The challenge for us is how do we harness disturbance? What do we have to do to find its source, as well as deal with its immediate symptoms?

The last two years have provided us with a varied set of disturbances and valuable laboratories in which to examine them. But, whilst, as the saying goes, “it’s difficult to drain the swamp whilst up to our backside in crocodiles”, that is what we have to do. 

We have found, mainly by accident, that one of the most valuable things is simple, profound, judgement-free conversation. By deliberately creating “containers” to hold the disturbance created when we bring different worldviews into the same place, without an agenda. Before we tackle the problem we need to understand the causes.

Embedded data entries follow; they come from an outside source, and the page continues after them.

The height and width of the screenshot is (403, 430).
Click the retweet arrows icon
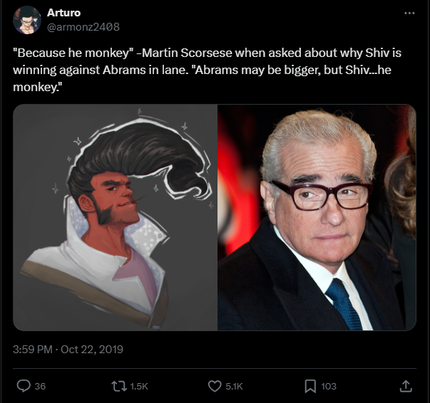tap(119, 386)
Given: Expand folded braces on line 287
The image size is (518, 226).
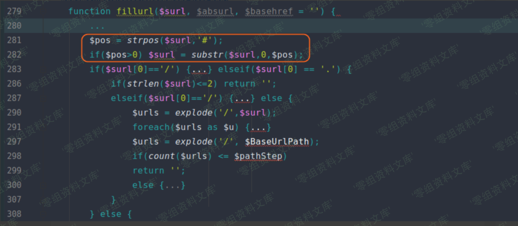Looking at the screenshot, I should tap(242, 99).
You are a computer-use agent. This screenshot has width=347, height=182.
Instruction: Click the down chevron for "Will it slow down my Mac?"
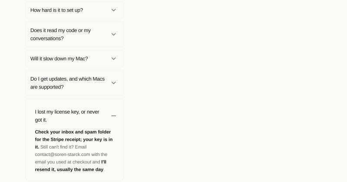coord(114,59)
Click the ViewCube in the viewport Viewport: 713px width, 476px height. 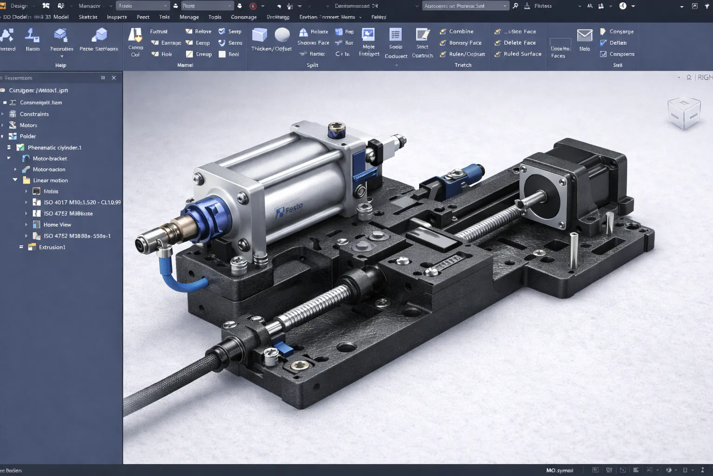[x=684, y=112]
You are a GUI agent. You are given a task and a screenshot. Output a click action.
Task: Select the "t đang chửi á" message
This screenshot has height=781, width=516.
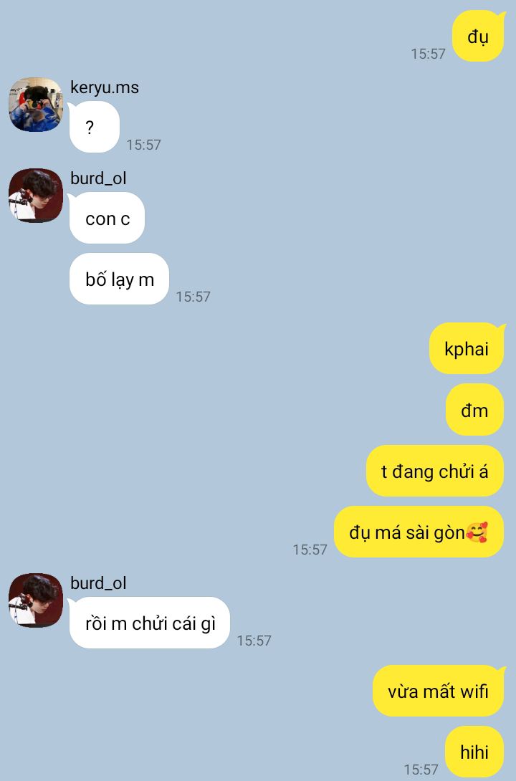435,471
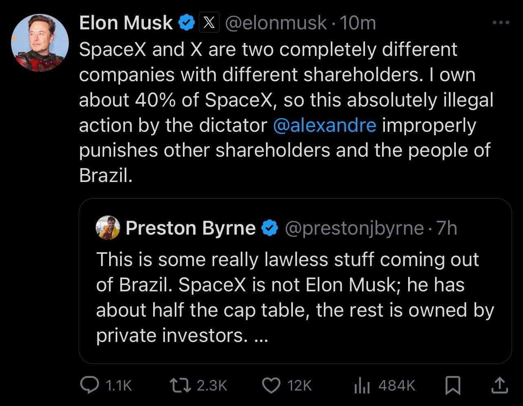
Task: Click the Preston Byrne display name
Action: [191, 228]
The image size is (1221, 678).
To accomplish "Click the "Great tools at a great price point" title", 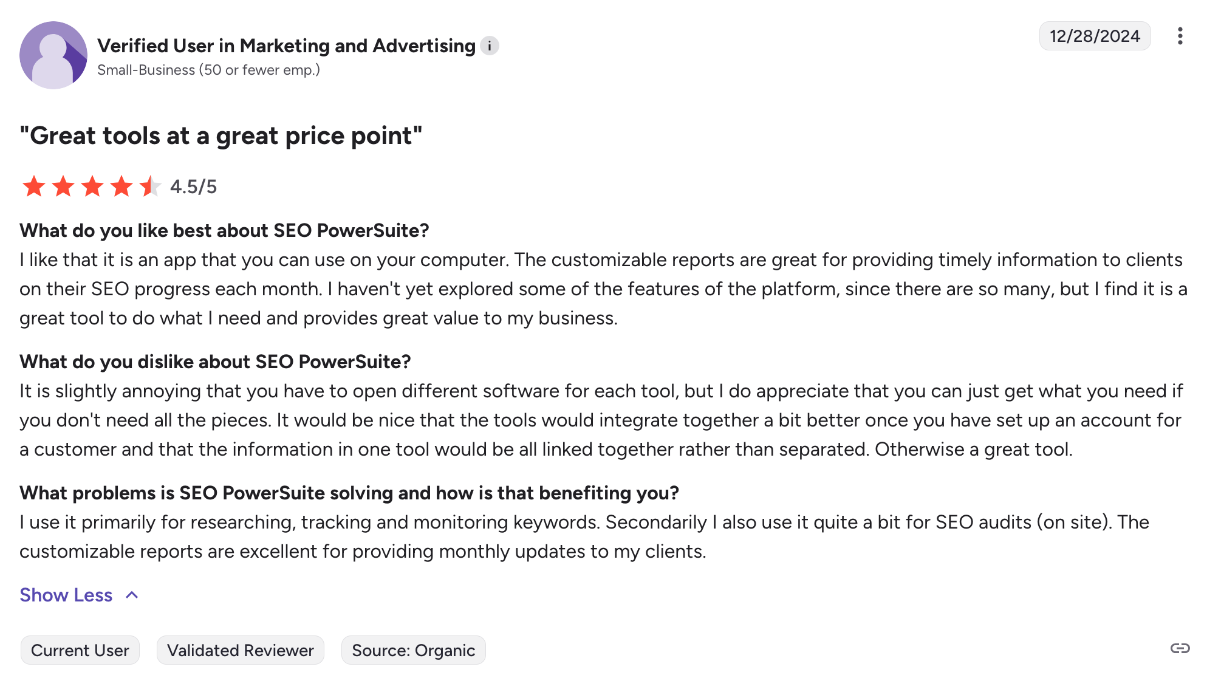I will click(221, 136).
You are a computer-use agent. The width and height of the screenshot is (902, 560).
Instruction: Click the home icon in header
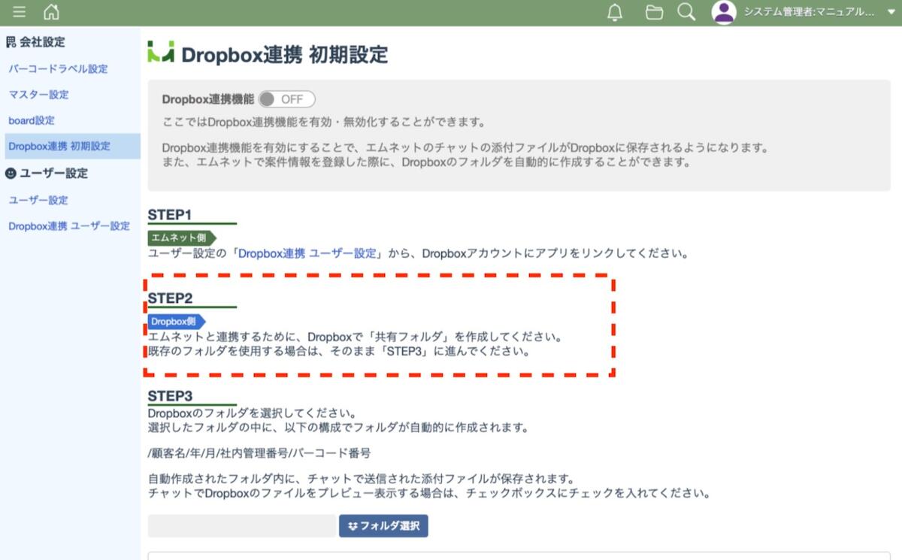tap(51, 12)
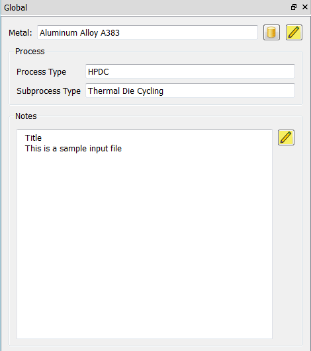Place cursor after A383 in Metal field
The width and height of the screenshot is (311, 351).
coord(120,32)
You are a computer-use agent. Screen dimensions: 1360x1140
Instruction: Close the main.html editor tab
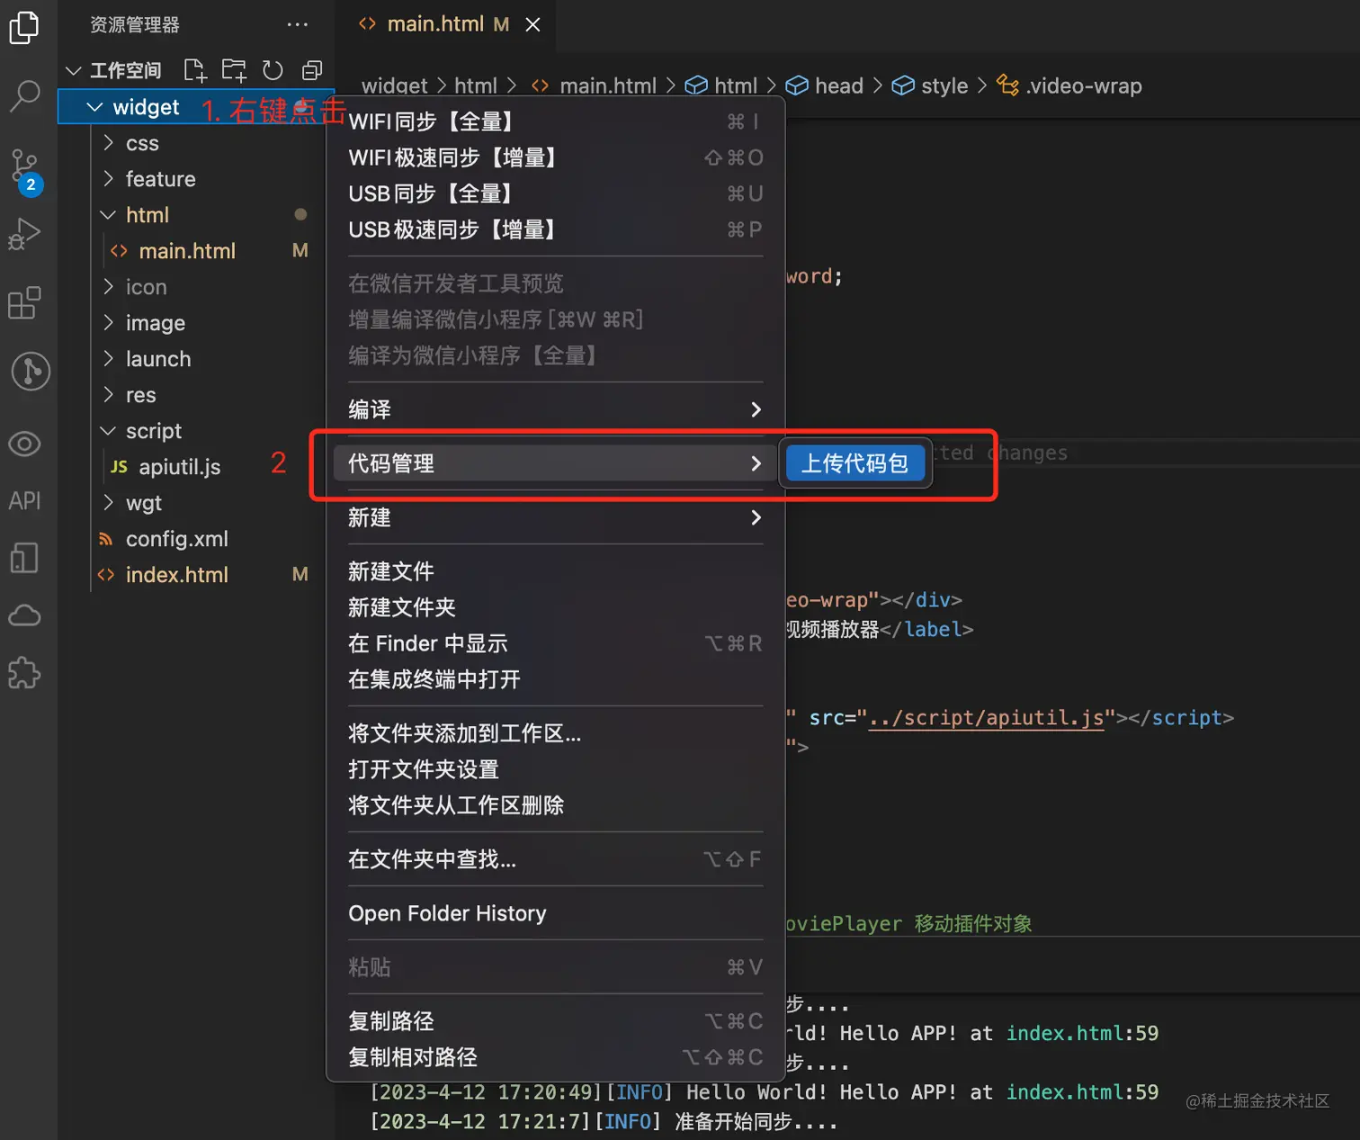click(x=532, y=24)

For us, it started by bringing together, on Zoom, those whose world is dominated by measurement, data, reductive science and process with those who hold a very different view grounded in ancient wisdom and beliefs. The reality is that the disturbance is superficial when we expose it to non-judgmental exploration in good, generative and generous conversation. Of course, there remain genuine differences, but the majority of the disorder is the noise that arises from different vocabularies, models and traditions. Enabling those to be surfaced, considered and respected settles things down, and what remains is signal that generates creativity, innovation, and energy. The answers we seek often lie in plain sight in the middle of things we try and avoid.

The skill in holding, and participating in these conversations is not to start by identifying problems, but instead just by sharing what we are noticing – describing what is energising us, listening and being heard, rather than analysing it. Analysis brings out the expert in us, and unfortunately, as experts, we often see what we are experts in rather than the bigger picture.

These conversations are never efficient. They are also often slow, with long periods of silence. The silence is critical because it is where the thinking (and sensing, and feeling) happens, and that is where the insight, creativity and originality happen. 

At Originize we have been learning from masters of the craft of these conversations – people like Sue Heatherington , Johnnie MooreDan Lawrence and others. We have learned that disturbance is something to be harnessed, not avoided if we wish to escape frantic reaction and move to generative action. Any of those here can help you have the conversation you need, as against the ones you dread. Check them out.

The disturbance we feel is where the action we need is waiting to be found.